■ **Problem requirements**
Output the entries exactly as they appear. Pictures should not be included.

■ **Excerpted data**
──────────────────────────────
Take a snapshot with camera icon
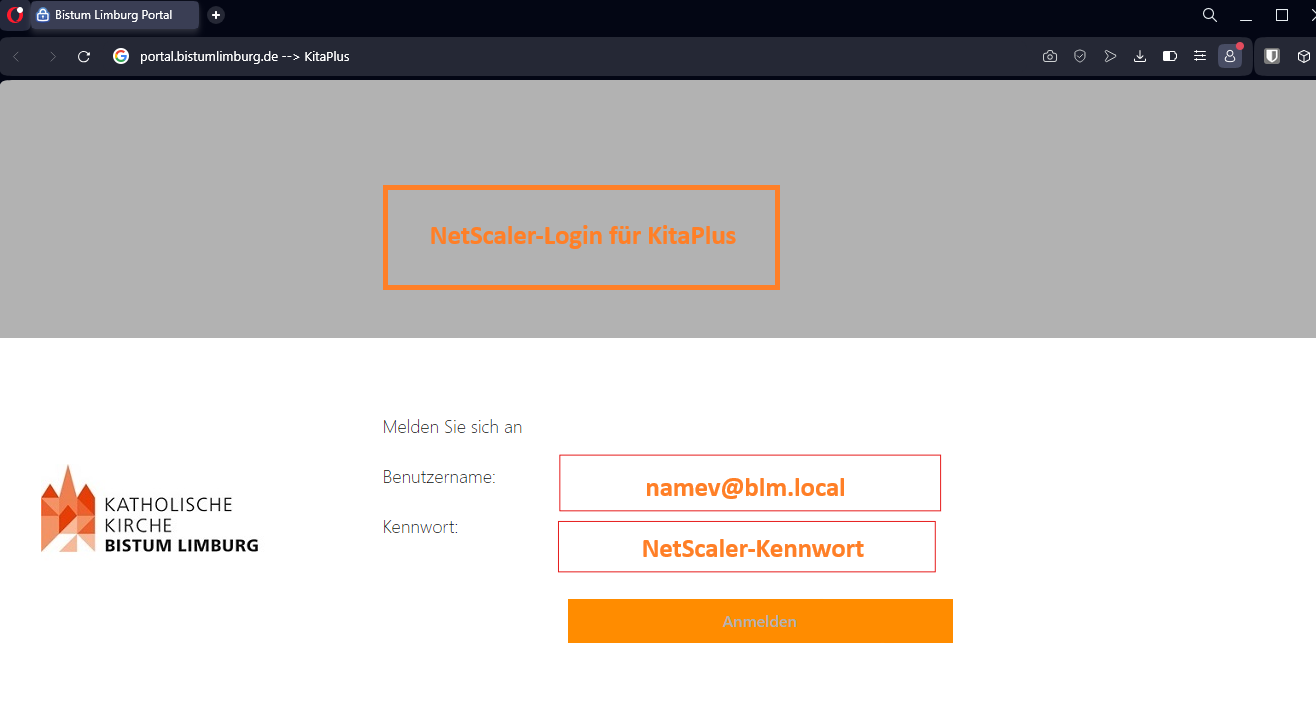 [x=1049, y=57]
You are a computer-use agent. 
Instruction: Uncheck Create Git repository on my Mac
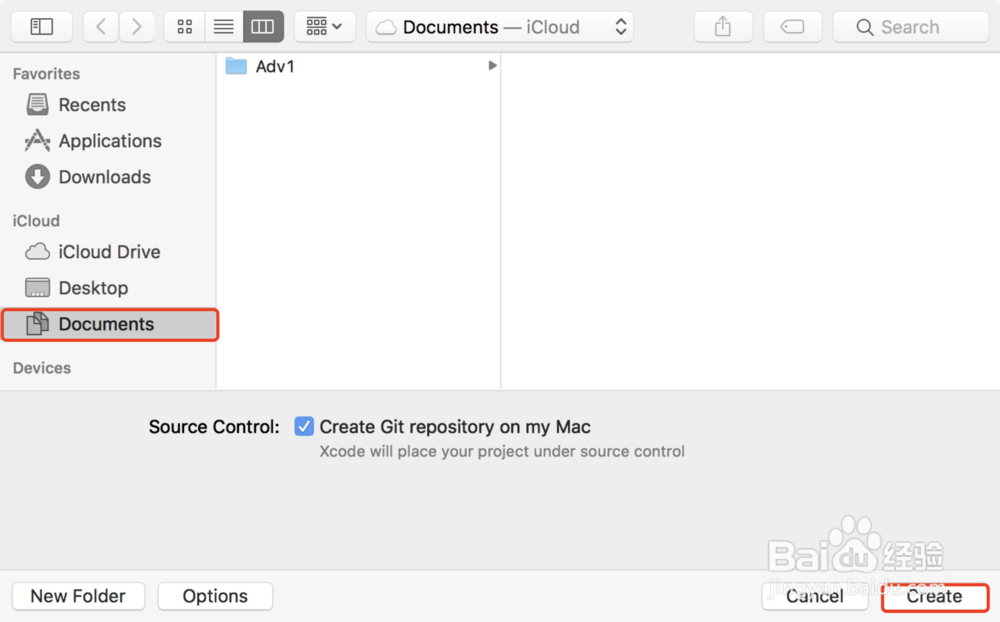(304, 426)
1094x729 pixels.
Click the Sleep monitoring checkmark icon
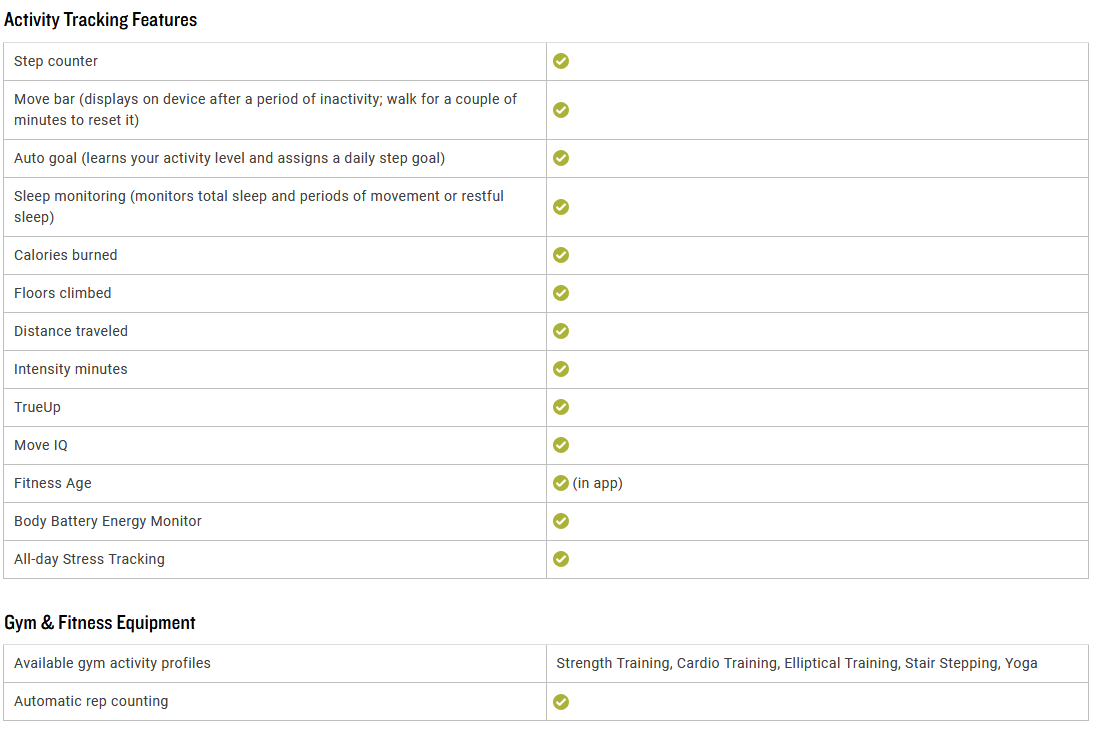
──────────────────────────────
■ **Answer for this exercise**
Take a snapshot with camera icon
 [x=1049, y=57]
You are a computer-use agent. 
Instruction: Uncheck Create Git repository on my Mac
(304, 426)
1094x729 pixels.
Click the Sleep monitoring checkmark icon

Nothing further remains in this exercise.